Data sources on social mobility

Research shows children in families with low incomes who experience upward socioeconomic mobility tend to have improved educational achievement, higher graduation rates, and increased access to opportunities that can positively shape their long-term prospects and break the cycle of intergenerational poverty.

The Opportunity Atlas includes maps and the underlying data for upward mobility from poverty based on geography and family socioeconomic status, as well as other variables related to mobility. The data focus on geographies that provide social mobility (census tracts or neighborhood level and all zip codes).

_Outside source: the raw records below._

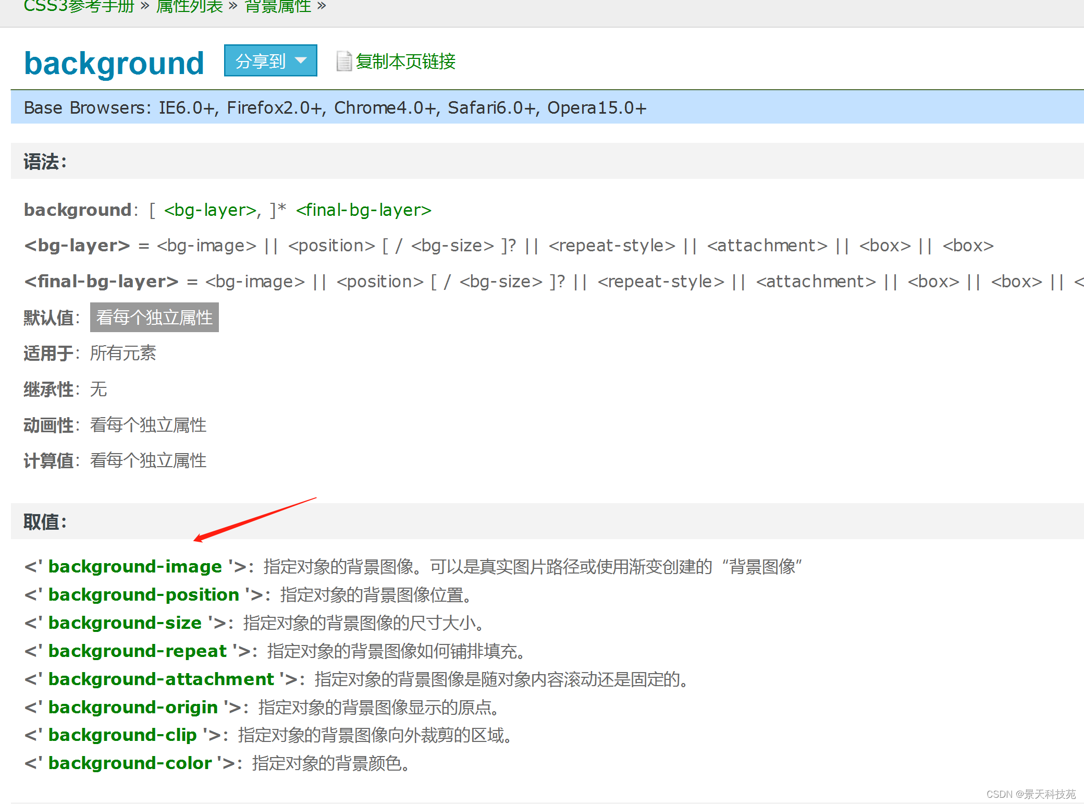This screenshot has width=1084, height=804.
Task: Click the <bg-layer> syntax link
Action: click(210, 210)
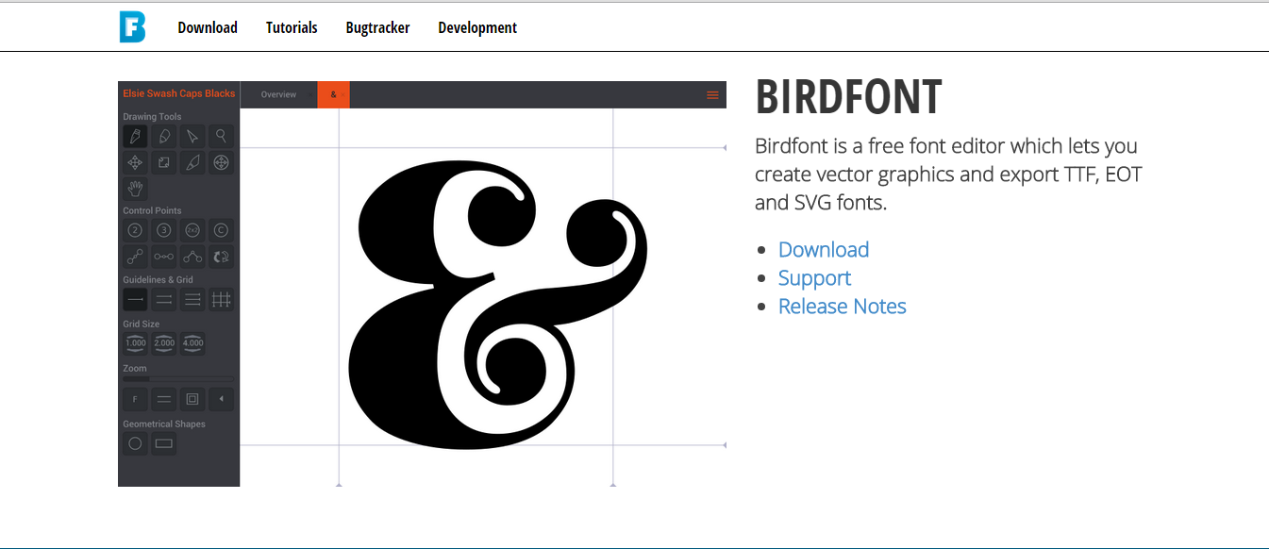Set grid size to 4.000
The height and width of the screenshot is (549, 1269).
[192, 343]
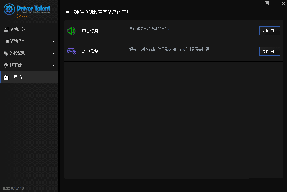
Task: Expand the 外设驱动 section chevron
Action: (x=54, y=53)
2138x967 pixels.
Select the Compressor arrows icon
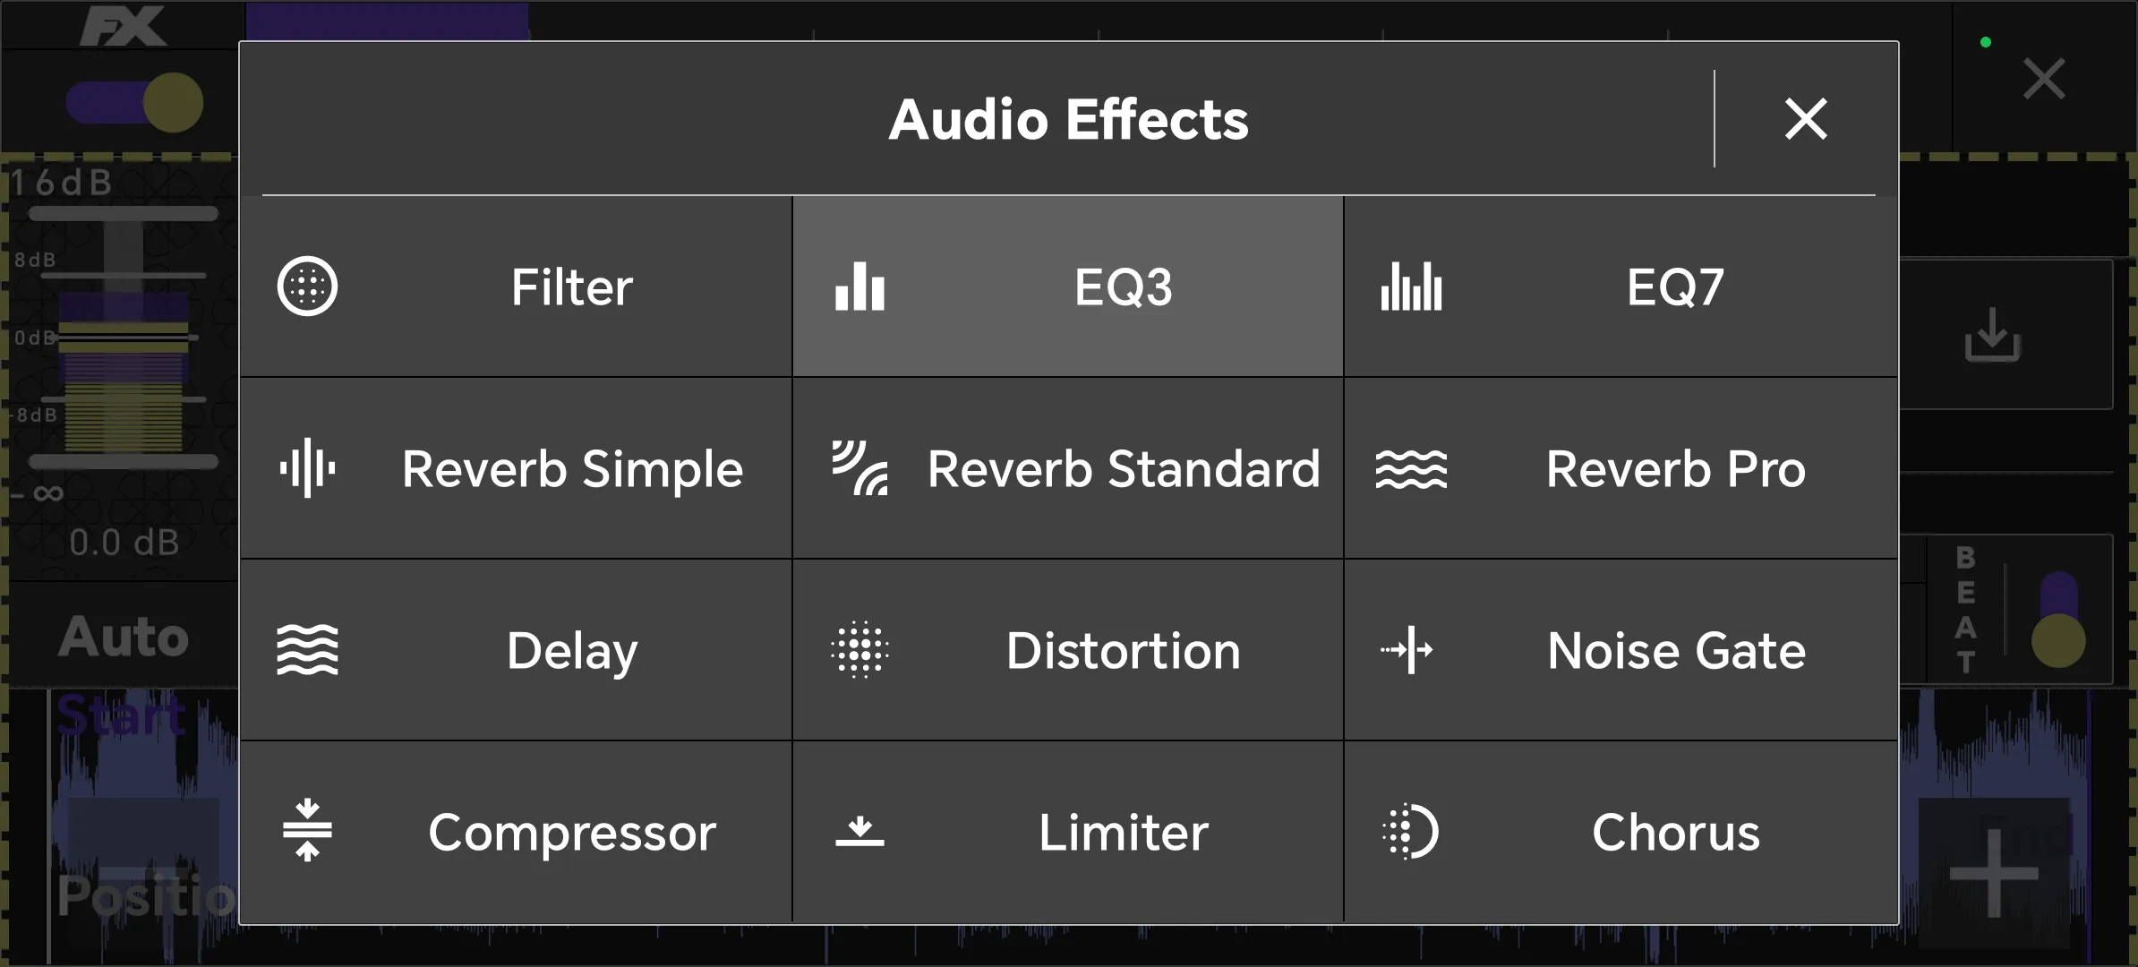pos(307,830)
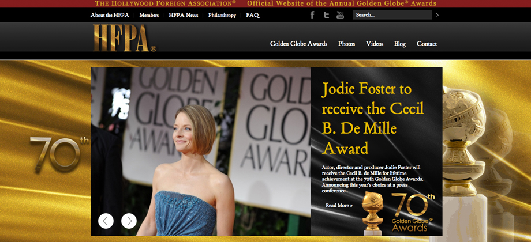531x242 pixels.
Task: Navigate to the Photos page
Action: pos(346,44)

Data sources on neighborhood and environmental quality

The quality of one’s lived environment, as well as the policies that govern it, significantly affect student outcomes. For example, restrictive zoning can limit affordable housing availability, exacerbating educational inequities, but inclusive zoning practices can foster diverse communities and enhance educational opportunities for all students. And neighborhood-level environmental conditions are closely tied to students’ educational success.

  • Zoning Insights. These data detail about land-use regulatory practices such as residential zoning density, impact fees, and accessory dwelling units.
  • Environmental Health Hazard Index. These data capture the proximity to environmental hazards (such as brownfield sites) in a neighborhood.
  • Air Quality Index Publications. Environmental Protection Agency data on the quality of air quality at the county level was most recently collected in 2014.
Accessible data are the first step toward informed solutions

Housing and educational outcomes are inextricably linked, but policymakers and other stakeholders can’t develop shared goals without access to the same data. These resources can be a starting place for decisionmakers to identify shared needs and create targeted solutions that advance student success and housing stability.